Synopsis: From Mohammad Ali's upset victory (as Cassius Clay) over Sonny Liston in 1964, through to his reclamation of the heavyweight title belt after defeating George Foreman in Zaire in 1974, we follow the peaks and troughs of Ali's life out of the ring, from his friendship with Malcolm X, numerous marriages, refusal to fight in the Vietnam War and embracing of Islam.

Michael Mann's passionate reconstruction of ten years in the life of Cassius Clay/Muhammad Ali, is a remarkable evocation of a unique and gifted individual. Much has been said about the opening fifteen minutes of the film, as Mann splices segments of Ali training together with crooner Sam Cooke performing, 'Bring it On Home to Me', to an adoring audience. This energetic sport/pop fusion is a remarkable exercise in directorial flair and encapsulates both the spirited nature and chilling racism of the time. When we first see Ali (Will Smith), he is running silently through the city streets after dark. A white officer leans out of a police cruiser and remarks, 'What are you running from, son?' It is from small moments like these, away from the ring, that Ali draws its strength. Mann gives Smith both the screen-time and meticulous direction to portray Ali as an insightful, spontaneous, often contradictory, human being. Smith, who spent two years researching and preparing for the role, pulls no punches (so to speak), and is backed up by some outstanding supporting actors; including an over made-up and competely unrecognisable Jon Voigt, who plays Howard Cosell, the ABC veteran sports journalist and confidante to Ali, and Jamie Foxx, in the role of Bundini Brown.

Mann captures the fight scenes with bold, classic flourishes, as the camera circles the ring or moves in close to the fighters showing us the brutal strategies of professional boxing. (The actors who play Liston, Frazier and Foreman are all pro boxers themselves). Unlike Raging Bull, (1980) where the majority of violence was restricted to life away from the ring, the fights in Ali are vividly re-enacted, though not overplayed thanks to Mann's judicious direction.

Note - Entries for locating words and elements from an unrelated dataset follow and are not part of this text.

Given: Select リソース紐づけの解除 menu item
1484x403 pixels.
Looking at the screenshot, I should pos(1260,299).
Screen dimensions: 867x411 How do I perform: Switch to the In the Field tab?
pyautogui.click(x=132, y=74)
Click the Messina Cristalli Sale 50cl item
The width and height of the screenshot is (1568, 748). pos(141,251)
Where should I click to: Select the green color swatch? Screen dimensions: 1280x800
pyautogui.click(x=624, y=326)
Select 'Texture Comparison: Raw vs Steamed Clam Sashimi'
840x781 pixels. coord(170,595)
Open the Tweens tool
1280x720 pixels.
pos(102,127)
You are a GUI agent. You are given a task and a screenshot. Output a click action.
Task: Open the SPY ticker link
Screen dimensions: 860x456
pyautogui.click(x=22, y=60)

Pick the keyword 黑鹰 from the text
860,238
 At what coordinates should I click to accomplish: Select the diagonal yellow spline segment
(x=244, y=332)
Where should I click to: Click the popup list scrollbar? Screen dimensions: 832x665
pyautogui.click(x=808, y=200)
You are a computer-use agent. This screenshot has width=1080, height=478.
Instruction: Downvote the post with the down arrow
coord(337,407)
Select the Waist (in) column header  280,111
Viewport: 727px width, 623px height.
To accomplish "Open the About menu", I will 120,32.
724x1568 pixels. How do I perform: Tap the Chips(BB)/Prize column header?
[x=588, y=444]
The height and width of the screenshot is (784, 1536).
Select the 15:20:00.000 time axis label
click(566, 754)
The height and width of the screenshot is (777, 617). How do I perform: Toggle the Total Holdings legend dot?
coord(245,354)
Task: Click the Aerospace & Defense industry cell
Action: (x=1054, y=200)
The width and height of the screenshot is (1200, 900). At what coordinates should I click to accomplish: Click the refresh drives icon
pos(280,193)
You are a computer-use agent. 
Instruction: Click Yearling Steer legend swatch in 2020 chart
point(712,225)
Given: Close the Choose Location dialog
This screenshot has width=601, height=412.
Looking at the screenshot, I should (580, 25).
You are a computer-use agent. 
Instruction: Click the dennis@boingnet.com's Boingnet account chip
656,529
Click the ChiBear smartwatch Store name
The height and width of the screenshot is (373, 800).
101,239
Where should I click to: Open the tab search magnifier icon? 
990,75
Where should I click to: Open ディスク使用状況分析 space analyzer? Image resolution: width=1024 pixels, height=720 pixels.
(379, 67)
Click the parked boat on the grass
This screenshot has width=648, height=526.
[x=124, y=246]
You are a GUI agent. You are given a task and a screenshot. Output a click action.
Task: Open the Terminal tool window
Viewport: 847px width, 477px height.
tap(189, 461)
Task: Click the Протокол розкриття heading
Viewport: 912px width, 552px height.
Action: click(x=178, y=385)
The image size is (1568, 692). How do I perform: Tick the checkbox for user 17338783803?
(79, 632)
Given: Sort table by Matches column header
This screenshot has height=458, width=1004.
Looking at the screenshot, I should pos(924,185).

Like his brooding study of whistleblower Jeffrey Weigand in The Insider (1999), Mann ensures that whilst his subject, Ali, is the drawcard, he is framed by a dramatic, imposing backdrop, this time the embattled Establishment (of boxing and wider American society) and their efforts to discredit him socially and punish him professionally, due to his demands for equal rights for blacks and his refusal to fight in the Vietnam War.

Leon Gast's exceptional 1996 documentary, When We Were Kings,  which concerned the Ali/Foreman 'Rumble in the Jungle' bout anticipated some aspects of Mann's film but nevertheless, Ali is an outstanding achievement.